StatArb Profile picture
Mar 8 16 tweets 3 min read
For anyone making an HFT strat, you need a simulator to see when you get filled. You can use Kalman queues, multi-queues, sim matching engines and they are all cool but usually don't properly capture effects like adversity. Then there are stochastic approaches...
1/n
This would be like simulating the poisson process. This sucks even worse as it utterly and entirely ignores adversity. At least sim matchers give a try, although not a great one and an easy NN will trounce it. Plus stochastic approaches don't use historical data...
2/n
Other methods involve procedural OB sims which basically just take the data and add a bit of stochastic overlay to the historical OB, this assumes (most of the time) that you get filled when midprice crosses your bid/ask which is just wrong because it neglects...
3/n
bounce (bids and asks getting executed without crossing the midprice). The best approach is the simple ML approach. This is where we use a machine learning model to predict whether you will get filled based on the data without assumptions at all. There are ways to improve...
4/n
This with stochastic methods to regulate hetroskedasticity and kurtosis in your fill SD that usually won't get picked up by an ML algorithm, but we will ignore that for now since it's a bit of work for not much extra performance. Anyways back on topic...
5/n
We first start by labeling our data. What are we even predicting? One simple approach is to just label the time until an order gets filled, and from there you can infer the conditional volatility for stochastic sims after the fact. For this, you need some LOB data and some...
6/n
trade data. This can be acquired if you get approved for it from Binance for no costs (may want to be VIP or they will ignore your email), or just ask me and I'll load some in a drive for you. Now that we know what we are predicting what are our features? The first...
7/n
and largest driver of variance will simply be offset, and as many familiar with basic HFT theory volatility dependent offset plus a bit to do with capitalization and tick sizes usually determines bid-ask spread. The volatility-dependent offset model is most appropriate...
8/n
when dealing with cryptocurrencies, forex and equities have different microstructural considerations (forex is OTC, and equities have VERY different behaviors between large and small caps). Small caps are more multi-fractal, but large caps are strangely jump stochastic...
9/n
Back on topic. We engineer offset from midprice (obviously), but also microprice. This is just a simple prediction of the midprice 1 tick from now, you can do this again for 2 ticks as well. Weighted midprice is good as well, but for reasons I won't discuss inadequate...
10/n
to be used as a primary feature.
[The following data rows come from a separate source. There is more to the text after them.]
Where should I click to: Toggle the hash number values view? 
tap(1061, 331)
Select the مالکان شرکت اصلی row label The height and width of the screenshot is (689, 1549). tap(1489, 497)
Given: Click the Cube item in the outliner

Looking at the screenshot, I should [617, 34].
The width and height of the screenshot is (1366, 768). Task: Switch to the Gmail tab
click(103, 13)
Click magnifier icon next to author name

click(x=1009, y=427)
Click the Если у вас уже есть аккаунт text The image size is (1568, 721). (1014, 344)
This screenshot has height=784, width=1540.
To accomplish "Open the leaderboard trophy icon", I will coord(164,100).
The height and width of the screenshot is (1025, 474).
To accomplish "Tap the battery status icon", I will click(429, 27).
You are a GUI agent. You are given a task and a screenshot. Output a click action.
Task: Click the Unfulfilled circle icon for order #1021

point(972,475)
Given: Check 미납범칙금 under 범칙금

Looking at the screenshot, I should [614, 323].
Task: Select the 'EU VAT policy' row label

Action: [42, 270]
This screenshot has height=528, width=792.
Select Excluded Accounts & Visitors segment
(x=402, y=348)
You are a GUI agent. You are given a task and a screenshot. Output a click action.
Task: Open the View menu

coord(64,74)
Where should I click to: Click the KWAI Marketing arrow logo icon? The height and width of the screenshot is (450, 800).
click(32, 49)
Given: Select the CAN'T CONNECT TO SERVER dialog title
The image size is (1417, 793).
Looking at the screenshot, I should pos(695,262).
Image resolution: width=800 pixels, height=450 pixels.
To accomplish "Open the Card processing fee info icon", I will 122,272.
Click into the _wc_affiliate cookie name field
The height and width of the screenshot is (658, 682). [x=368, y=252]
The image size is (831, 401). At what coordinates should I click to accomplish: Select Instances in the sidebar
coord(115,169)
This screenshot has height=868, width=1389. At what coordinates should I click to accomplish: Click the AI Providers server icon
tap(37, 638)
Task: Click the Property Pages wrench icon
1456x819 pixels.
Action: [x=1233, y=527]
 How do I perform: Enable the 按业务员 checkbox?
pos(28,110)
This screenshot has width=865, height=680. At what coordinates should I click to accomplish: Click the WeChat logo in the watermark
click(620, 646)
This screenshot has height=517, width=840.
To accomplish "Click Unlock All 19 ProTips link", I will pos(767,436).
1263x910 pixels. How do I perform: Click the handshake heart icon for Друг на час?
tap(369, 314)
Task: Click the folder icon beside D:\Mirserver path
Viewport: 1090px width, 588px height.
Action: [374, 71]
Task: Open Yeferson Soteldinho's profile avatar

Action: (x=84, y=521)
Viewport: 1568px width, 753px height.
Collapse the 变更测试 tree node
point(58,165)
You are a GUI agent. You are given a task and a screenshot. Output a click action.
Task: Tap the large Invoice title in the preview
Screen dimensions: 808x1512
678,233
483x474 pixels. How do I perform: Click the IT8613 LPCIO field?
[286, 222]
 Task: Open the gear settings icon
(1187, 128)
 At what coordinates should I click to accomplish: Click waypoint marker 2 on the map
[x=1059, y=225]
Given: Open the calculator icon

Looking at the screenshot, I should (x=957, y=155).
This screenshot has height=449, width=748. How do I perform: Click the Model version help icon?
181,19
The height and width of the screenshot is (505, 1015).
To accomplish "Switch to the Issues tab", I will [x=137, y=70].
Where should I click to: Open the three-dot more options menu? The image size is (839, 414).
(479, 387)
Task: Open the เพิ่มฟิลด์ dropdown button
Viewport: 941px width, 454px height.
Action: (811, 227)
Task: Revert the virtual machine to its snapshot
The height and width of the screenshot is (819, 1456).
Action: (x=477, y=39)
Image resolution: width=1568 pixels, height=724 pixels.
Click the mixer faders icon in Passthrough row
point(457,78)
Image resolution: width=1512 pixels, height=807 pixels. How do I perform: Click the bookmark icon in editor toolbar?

Basically, you get the convexity you should really when factoring liquidity with micro price, and you get a diagonal with weighted (liquidity leaving doesn't mean fair value always changes), and obv flat with normal midprice...
11/n
Next is skewness of the orderbook, this is standard and is usual for books. You can also use the time of day. There are about 5-6 cycles of depth in a sin wave like form for illiquid cryptos, slightly smoother for liquids. This is stationary so you can use FFT since you...
12/n
only need frequency, not time unlike DWT would give you. Now we have the most important factor to decide your model's success live -- Adversity. This is just the fact that you will get filled way more when you have no alpha. Nobody wants to make markets for an arbitrageur...
13/n
So you need a fast model (unless you have a million-dollar compute budget) and train it on multiple timeframes to predict. Different OB levels will favor different term predictions. Then finally include microstructural models like VPIN and lambdas that will also pick...
14/n
up on adversity to some degree, although not very well. For those who are beginners, rolling STD is not the only volatility and OB based volatility metrics are great and just other volatility metrics that aren't even OB based. There are also models to use OHLC or tick...
15/n
data to predict the bid ask spread or the skew. Predicted skew or BAS are great features. That's all on simulating LOs and how they get filled. This is a pretty basic view of the main part of what I use, but hopefully, it is insightful. Share your approaches!
16/16

• • •

Missing some Tweet in this thread? You can try to force a refresh
 

Keep Current with StatArb

StatArb Profile picture

Stay in touch and get notified when new unrolls are available from this author!

Read all threads

This Thread may be Removed Anytime!

PDF

Twitter may remove this content at anytime! Save it as PDF for later use!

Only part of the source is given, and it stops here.